Action item> Return exactly the lines from the "Given: Open the Favorites list icon" line through the last line of the entries below. Include no pictures.

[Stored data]
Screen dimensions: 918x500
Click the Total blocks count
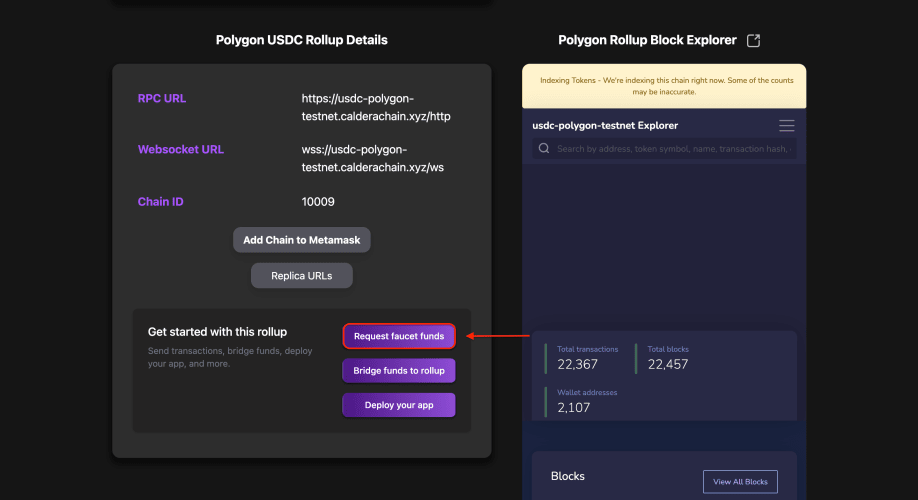coord(668,364)
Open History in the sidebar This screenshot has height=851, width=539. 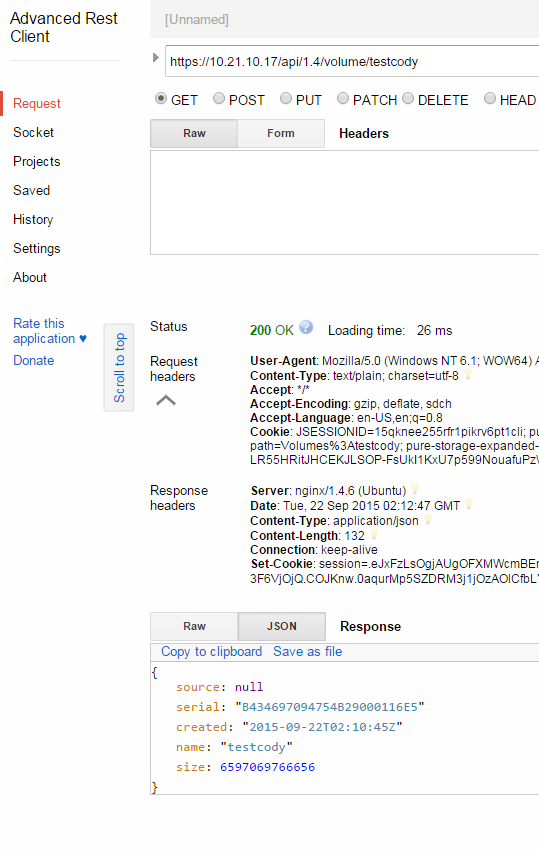(33, 219)
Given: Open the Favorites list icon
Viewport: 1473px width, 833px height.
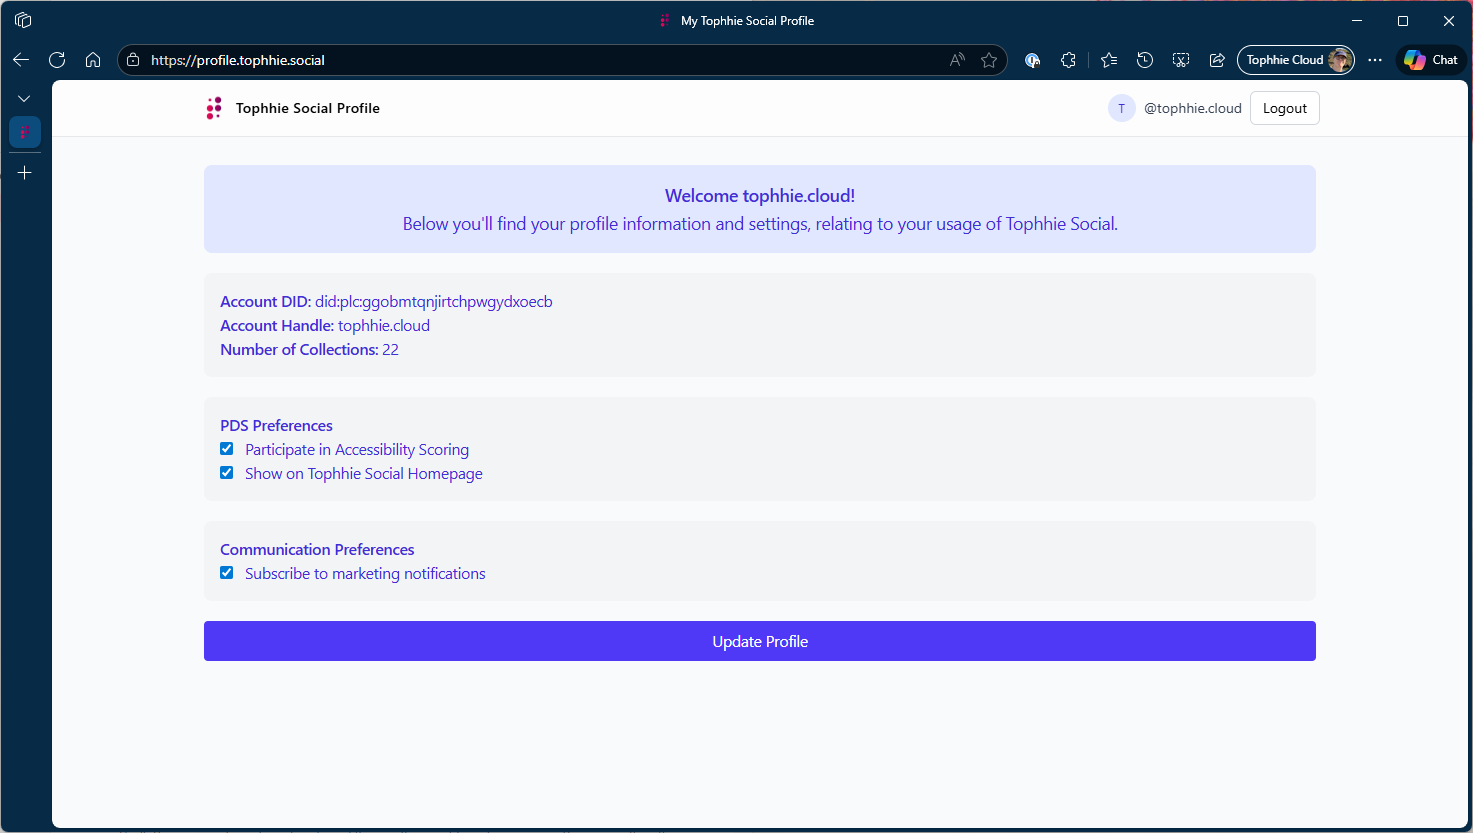Looking at the screenshot, I should point(1109,60).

Finished task>
Given: Open the Favorites list icon
Viewport: 1473px width, 833px height.
Looking at the screenshot, I should point(1109,60).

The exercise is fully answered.